= WORK ORDER =
Please take the lines from the one holding "You are a computer-use agent. 868x387 pixels." through the one holding "Instruction: Open the" in the data below and copy them exactly.

DATA TO USE Start Marker

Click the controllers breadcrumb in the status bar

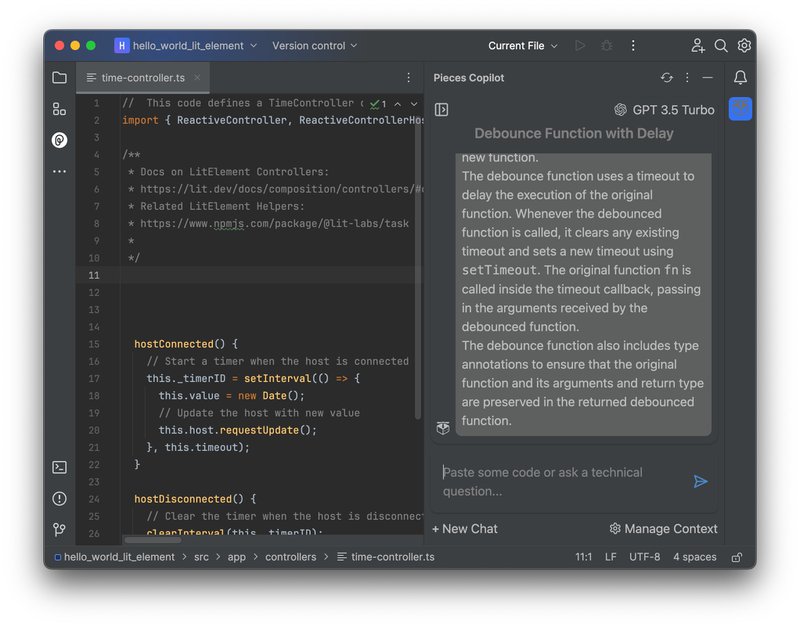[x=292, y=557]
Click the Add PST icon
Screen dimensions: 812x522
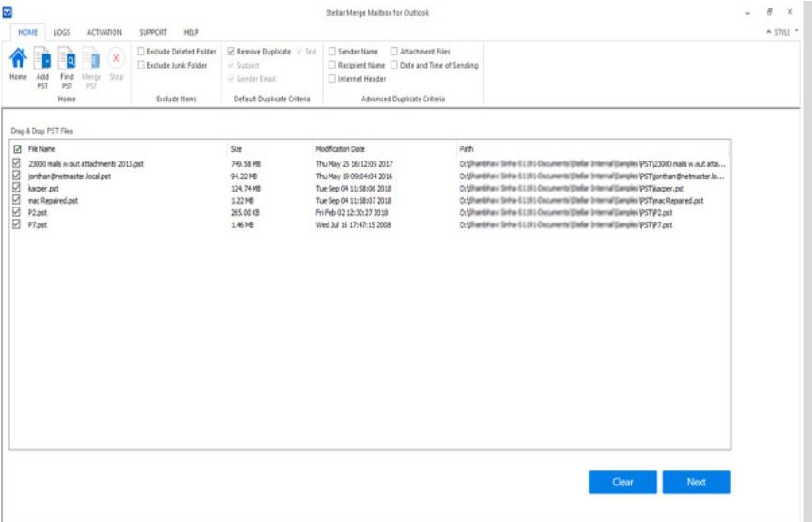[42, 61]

DATA TO USE End Marker
DATA TO USE Start Marker

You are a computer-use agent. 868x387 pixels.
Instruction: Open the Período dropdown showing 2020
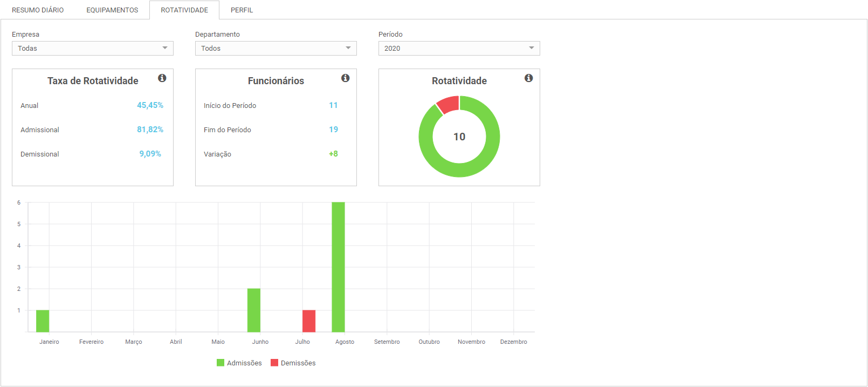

DATA TO USE End Marker

= ANSWER SECTION =
You are a computer-use agent. 868x387 pixels.
Instruction: Open the Período dropdown showing 2020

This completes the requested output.